- **About this exercise**
Nothing may be left out or changed. Print every entry.

- **Data for review**
[Start of section]

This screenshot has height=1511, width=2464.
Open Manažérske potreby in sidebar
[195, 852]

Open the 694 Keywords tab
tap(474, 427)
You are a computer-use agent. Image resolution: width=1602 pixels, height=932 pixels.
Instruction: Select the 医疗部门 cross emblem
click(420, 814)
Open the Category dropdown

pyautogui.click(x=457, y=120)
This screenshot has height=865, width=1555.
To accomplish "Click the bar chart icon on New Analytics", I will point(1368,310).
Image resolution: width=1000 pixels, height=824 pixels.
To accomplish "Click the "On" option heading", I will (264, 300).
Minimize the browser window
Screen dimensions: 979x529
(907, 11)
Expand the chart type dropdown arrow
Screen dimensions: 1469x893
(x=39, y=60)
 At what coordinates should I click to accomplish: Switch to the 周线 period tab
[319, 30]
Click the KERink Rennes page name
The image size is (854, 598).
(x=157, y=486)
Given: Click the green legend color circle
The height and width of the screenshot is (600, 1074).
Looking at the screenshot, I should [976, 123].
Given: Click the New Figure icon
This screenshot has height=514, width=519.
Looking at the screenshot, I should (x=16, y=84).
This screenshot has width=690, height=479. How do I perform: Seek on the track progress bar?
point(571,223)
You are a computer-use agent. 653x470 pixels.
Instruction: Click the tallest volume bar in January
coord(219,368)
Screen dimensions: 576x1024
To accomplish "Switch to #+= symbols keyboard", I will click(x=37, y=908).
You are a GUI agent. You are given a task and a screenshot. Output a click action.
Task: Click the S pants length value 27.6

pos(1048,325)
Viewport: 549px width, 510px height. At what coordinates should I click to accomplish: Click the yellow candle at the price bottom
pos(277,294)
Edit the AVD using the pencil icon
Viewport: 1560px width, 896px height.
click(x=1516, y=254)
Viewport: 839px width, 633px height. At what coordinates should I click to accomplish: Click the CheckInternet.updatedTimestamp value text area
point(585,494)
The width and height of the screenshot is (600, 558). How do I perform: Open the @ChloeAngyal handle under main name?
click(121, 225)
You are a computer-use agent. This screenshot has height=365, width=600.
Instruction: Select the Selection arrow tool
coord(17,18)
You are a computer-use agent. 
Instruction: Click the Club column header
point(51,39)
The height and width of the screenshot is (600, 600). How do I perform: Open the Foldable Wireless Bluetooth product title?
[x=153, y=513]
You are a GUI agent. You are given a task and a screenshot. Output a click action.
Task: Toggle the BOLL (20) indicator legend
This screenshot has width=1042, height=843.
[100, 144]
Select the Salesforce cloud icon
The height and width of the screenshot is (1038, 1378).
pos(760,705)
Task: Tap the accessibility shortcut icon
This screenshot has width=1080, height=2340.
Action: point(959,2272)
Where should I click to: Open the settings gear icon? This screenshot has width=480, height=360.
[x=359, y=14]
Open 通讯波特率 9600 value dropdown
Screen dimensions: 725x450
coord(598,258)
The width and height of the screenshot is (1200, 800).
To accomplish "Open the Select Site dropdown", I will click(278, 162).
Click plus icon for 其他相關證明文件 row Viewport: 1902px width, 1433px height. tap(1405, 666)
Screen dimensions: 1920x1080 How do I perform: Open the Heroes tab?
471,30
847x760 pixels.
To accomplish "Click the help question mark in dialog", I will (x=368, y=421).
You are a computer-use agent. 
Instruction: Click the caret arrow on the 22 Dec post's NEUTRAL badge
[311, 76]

[End of section]

- **The answer**
This screenshot has height=1511, width=2464.
Open Manažérske potreby in sidebar
[195, 852]

Open the 694 Keywords tab
tap(474, 427)
You are a computer-use agent. Image resolution: width=1602 pixels, height=932 pixels.
Instruction: Select the 医疗部门 cross emblem
click(420, 814)
Open the Category dropdown

pyautogui.click(x=457, y=120)
This screenshot has height=865, width=1555.
To accomplish "Click the bar chart icon on New Analytics", I will point(1368,310).
Image resolution: width=1000 pixels, height=824 pixels.
To accomplish "Click the "On" option heading", I will (264, 300).
Minimize the browser window
Screen dimensions: 979x529
(907, 11)
Expand the chart type dropdown arrow
Screen dimensions: 1469x893
(x=39, y=60)
 At what coordinates should I click to accomplish: Switch to the 周线 period tab
[319, 30]
Click the KERink Rennes page name
The image size is (854, 598).
(x=157, y=486)
Given: Click the green legend color circle
The height and width of the screenshot is (600, 1074).
Looking at the screenshot, I should [976, 123].
Given: Click the New Figure icon
This screenshot has height=514, width=519.
Looking at the screenshot, I should (x=16, y=84).
This screenshot has width=690, height=479. How do I perform: Seek on the track progress bar?
point(571,223)
You are a computer-use agent. 653x470 pixels.
Instruction: Click the tallest volume bar in January
coord(219,368)
Screen dimensions: 576x1024
To accomplish "Switch to #+= symbols keyboard", I will click(x=37, y=908).
You are a GUI agent. You are given a task and a screenshot. Output a click action.
Task: Click the S pants length value 27.6

pos(1048,325)
Viewport: 549px width, 510px height. At what coordinates should I click to accomplish: Click the yellow candle at the price bottom
pos(277,294)
Edit the AVD using the pencil icon
Viewport: 1560px width, 896px height.
click(x=1516, y=254)
Viewport: 839px width, 633px height. At what coordinates should I click to accomplish: Click the CheckInternet.updatedTimestamp value text area
point(585,494)
The width and height of the screenshot is (600, 558). How do I perform: Open the @ChloeAngyal handle under main name?
click(121, 225)
You are a computer-use agent. This screenshot has height=365, width=600.
Instruction: Select the Selection arrow tool
coord(17,18)
You are a computer-use agent. 
Instruction: Click the Club column header
point(51,39)
The height and width of the screenshot is (600, 600). How do I perform: Open the Foldable Wireless Bluetooth product title?
[x=153, y=513]
You are a GUI agent. You are given a task and a screenshot. Output a click action.
Task: Toggle the BOLL (20) indicator legend
This screenshot has width=1042, height=843.
[100, 144]
Select the Salesforce cloud icon
The height and width of the screenshot is (1038, 1378).
pos(760,705)
Task: Tap the accessibility shortcut icon
This screenshot has width=1080, height=2340.
Action: point(959,2272)
Where should I click to: Open the settings gear icon? This screenshot has width=480, height=360.
[x=359, y=14]
Open 通讯波特率 9600 value dropdown
Screen dimensions: 725x450
coord(598,258)
The width and height of the screenshot is (1200, 800).
To accomplish "Open the Select Site dropdown", I will click(278, 162).
Click plus icon for 其他相關證明文件 row Viewport: 1902px width, 1433px height. tap(1405, 666)
Screen dimensions: 1920x1080 How do I perform: Open the Heroes tab?
471,30
847x760 pixels.
To accomplish "Click the help question mark in dialog", I will (x=368, y=421).
You are a computer-use agent. 
Instruction: Click the caret arrow on the 22 Dec post's NEUTRAL badge
[311, 76]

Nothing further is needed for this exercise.